New Swiss diploma takes note of changes
GENEVA, SWITZERLAND – If you’re dreaming of being a sommelier, standing with a neat napkin over your arm and pouring your favourite bottle of wine while nipping a bit in the back room, you’re stuck in a 1950s movie.
The World’s Best Sommelier 2013, Paolo Basso from Ticino, recently showed a crowd of wine experts at Changins, the wine university near Nyons, just how daunting his job really is.
World’s Best Sommelier one of the professors

Basso was there not just to amuse but to help present a new diploma for sommeliers that aims to set the world standard for the profession. He is one of the highly valued professors at this school where most top Swiss wine producers learn the basics of their trade.
Basso presented a film of the March 2013 finals for his title in Tokyo. The audience of Changins students and guests who work in the wine world are knowledgeable about the business, but when Basso shared some of the questions that he had been asked in March during the theory test, and the level of knowledge he had to display in the practical exam to win his title, the audience groaned with appreciation.
Changins houses a popular wine school for amateurs, but its main function is as a university for specialized diplomas that awards bachelor and masters degrees in the vine and wine fields.
It used to be known as the Changins Western Switzerland University for Engineers until January 2014, when it officially became simply “Changins” to reflect a widening role.
It is also very closely linked to the Swiss federal agricultural research station for wine grapes.
What the new diploma means

Changins has offered a diploma for sommeliers as part of this overall system but now it is home to a new national Swiss programme that will lead to a federally recognized brevet.
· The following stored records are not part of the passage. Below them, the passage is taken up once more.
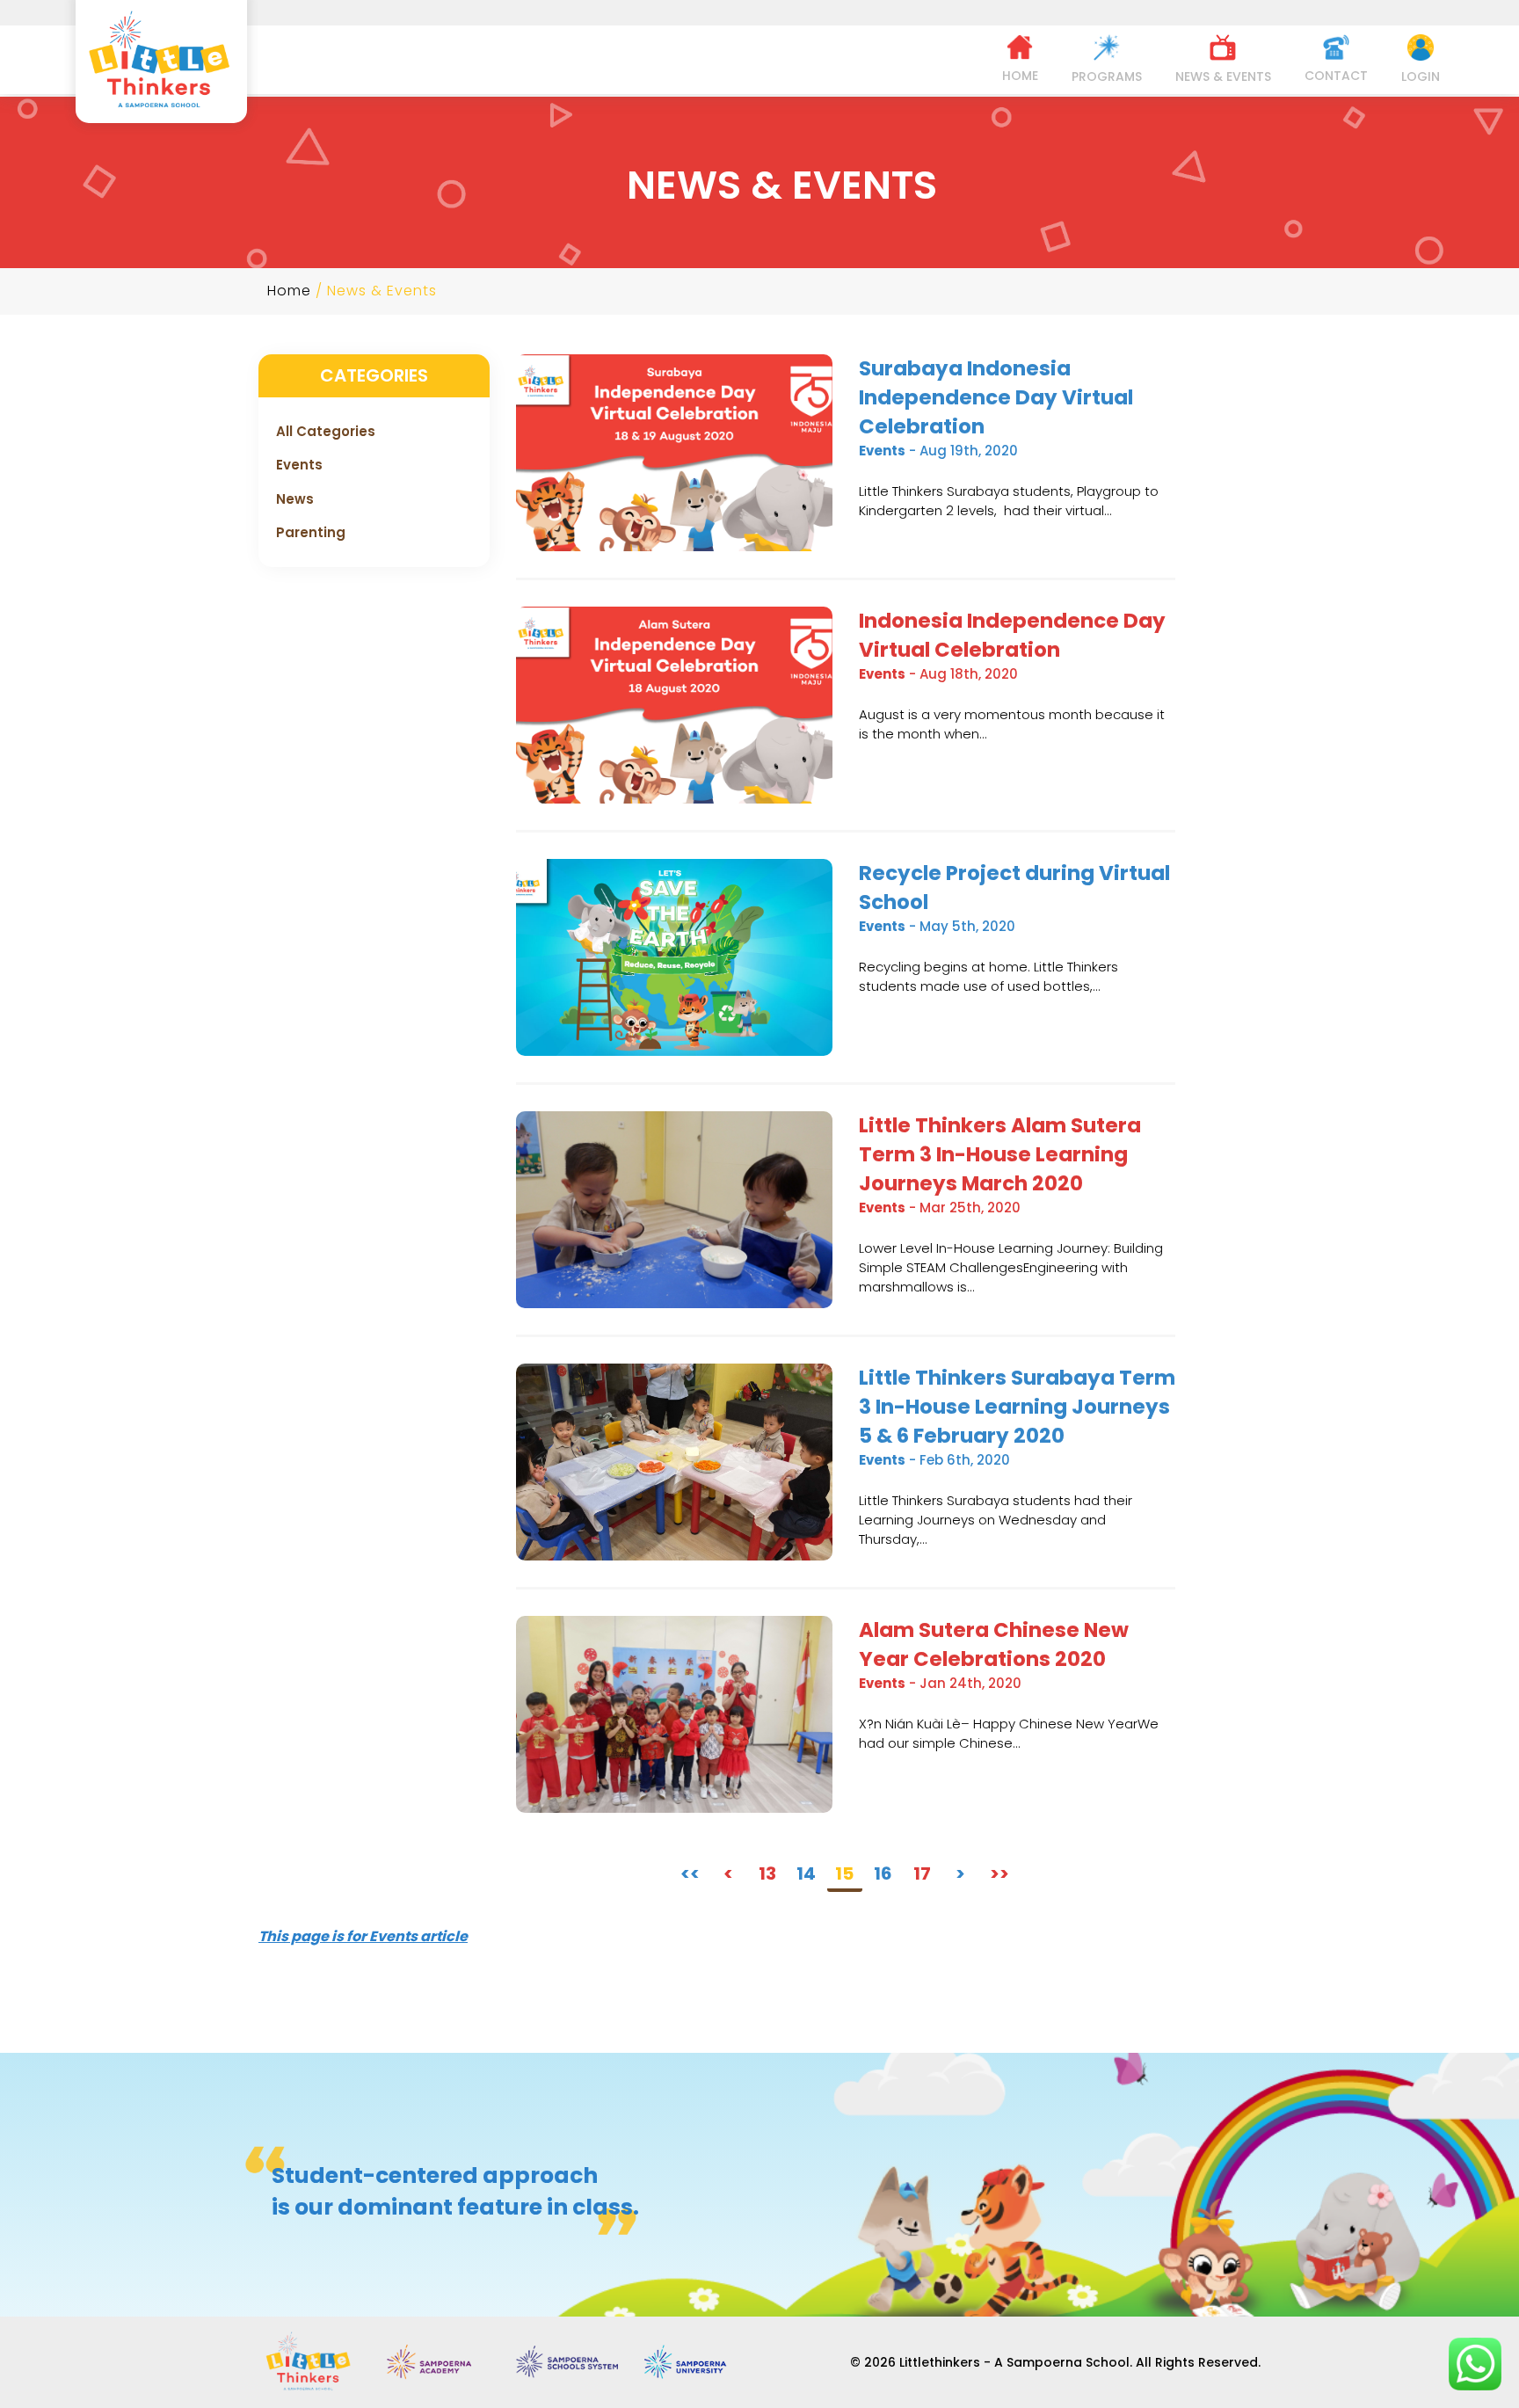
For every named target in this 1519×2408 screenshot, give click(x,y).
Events (299, 464)
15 (844, 1873)
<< (690, 1873)
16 (883, 1873)
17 (922, 1873)
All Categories (325, 431)
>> (999, 1873)
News (295, 499)
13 (767, 1873)
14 (806, 1873)
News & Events (382, 290)
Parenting (310, 532)
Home (289, 290)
This is a diploma to provide sommeliers with their own higher education certification, in the tradition of the best world-class Swiss hotel education programmes.
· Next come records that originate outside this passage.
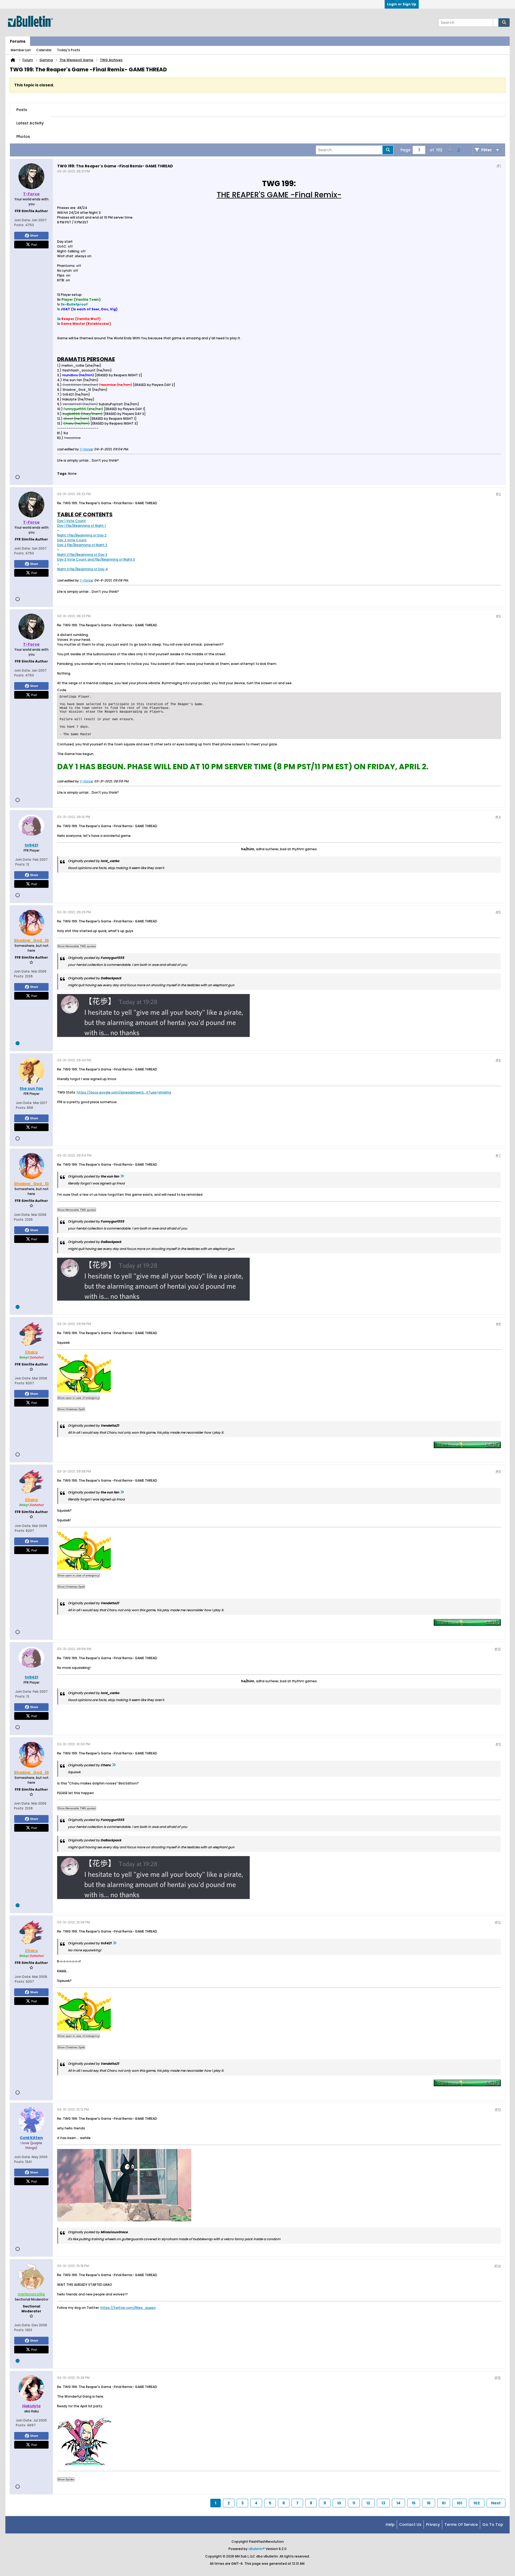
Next (496, 2503)
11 (353, 2503)
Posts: (19, 225)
Three private diplomas are currently available to sommeliers in Switzerland. The three schools that offer them, one of which is Changins, worked together for four years to present a project to the federal government for a high-level diploma. They wanted a programme and diploma that would be recognized throughout the country and that would carry weight outside Switzerland.
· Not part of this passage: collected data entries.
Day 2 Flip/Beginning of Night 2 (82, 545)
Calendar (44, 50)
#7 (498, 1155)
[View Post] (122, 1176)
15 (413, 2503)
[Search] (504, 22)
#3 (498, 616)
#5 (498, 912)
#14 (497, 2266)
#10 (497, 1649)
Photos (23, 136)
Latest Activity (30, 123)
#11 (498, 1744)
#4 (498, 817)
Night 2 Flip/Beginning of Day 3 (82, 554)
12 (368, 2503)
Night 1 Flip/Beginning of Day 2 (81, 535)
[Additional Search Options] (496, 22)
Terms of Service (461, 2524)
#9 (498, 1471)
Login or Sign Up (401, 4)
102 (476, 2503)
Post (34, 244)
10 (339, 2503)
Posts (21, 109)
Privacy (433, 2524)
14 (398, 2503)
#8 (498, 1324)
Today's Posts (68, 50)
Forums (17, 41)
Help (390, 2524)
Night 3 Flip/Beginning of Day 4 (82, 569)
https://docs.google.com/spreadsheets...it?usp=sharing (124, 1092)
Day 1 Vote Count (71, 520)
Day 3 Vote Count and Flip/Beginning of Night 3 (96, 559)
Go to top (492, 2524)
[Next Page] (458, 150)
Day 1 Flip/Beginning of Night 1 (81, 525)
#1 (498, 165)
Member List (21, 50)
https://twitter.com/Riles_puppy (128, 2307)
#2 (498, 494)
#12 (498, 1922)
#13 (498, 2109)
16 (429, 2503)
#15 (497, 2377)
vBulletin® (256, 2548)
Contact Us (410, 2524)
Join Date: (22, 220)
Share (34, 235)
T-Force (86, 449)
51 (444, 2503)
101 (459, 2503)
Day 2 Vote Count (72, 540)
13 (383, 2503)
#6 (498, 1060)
The federal Education Department gave the project a green light in December 2012. The first students started the course in January 2014 and the first examinations for the diploma will be given in 2015.
Internationally, private programmes exist for sommeliers but there is no official national or international diploma that is widely recognized. French hotel schools offer sommelier training, as in Switzerland.
A high percentage of the sommeliers in Switzerland, at the top level, are foreigners, mainly from Italy and France. People who are already working in the industry will have the chance to qualify for the diploma, but they will have to complete some coursework that will include, for example, a good level of knowledge about Swiss wines.
What the 21st century sommelier needs to know

The work of sommeliers has changed in recent years, say those behind the new programme, and in a top-class restaurant or hotel today a sommelier needs a high level of knowledge about wines, but also needs to understand how wine is made and how hotels, restaurants and wineries are managed.
The new programme is offered in French, German and Italian and requires three years experience. It’s a six-month course (260 hours) and is followed by an examination that covers three main areas:
- viticulture, vinification, oenology
- knowledge of wines of the world
- service, advising, food and wine pairings.
The top of the top for sommeliers
Basso was twice the runner-up for the world title, in 2000 and 2007. This time, with his wife as his very demanding coach, he began spending one to two hours a day to prepare, three years before the competition. A year before the Tokyo finals he began spending three hours a day, not easy for someone who is self-employed, he points out. The investment was substantial: scores of books, wines that he had to purchase and ship in order to become more familiar with them.
The candidates had 60 minutes to answer 70-80 questions for each round of the competition in March in Tokyo. “What’s the chemical formula for malolactic fermentation – how many of you can answer that right away?” he challenged the Changins crowd.
Few, very few hands went up.
“What is Sotolon? We had to know history – what was the first DOCG in Italy?” The crowd sank a little with each question – what are all the Peloponnesian appellations, the names of grape varieties grown in each ward in South Africa, the new 2012 appellations in Niagara, the name of undiluted saké.
The killer question: how many times are vines and wine mentioned in the Bible? Good luck; I’ll give you a couple of days to work it out, or share it here in a comment if you have the answer!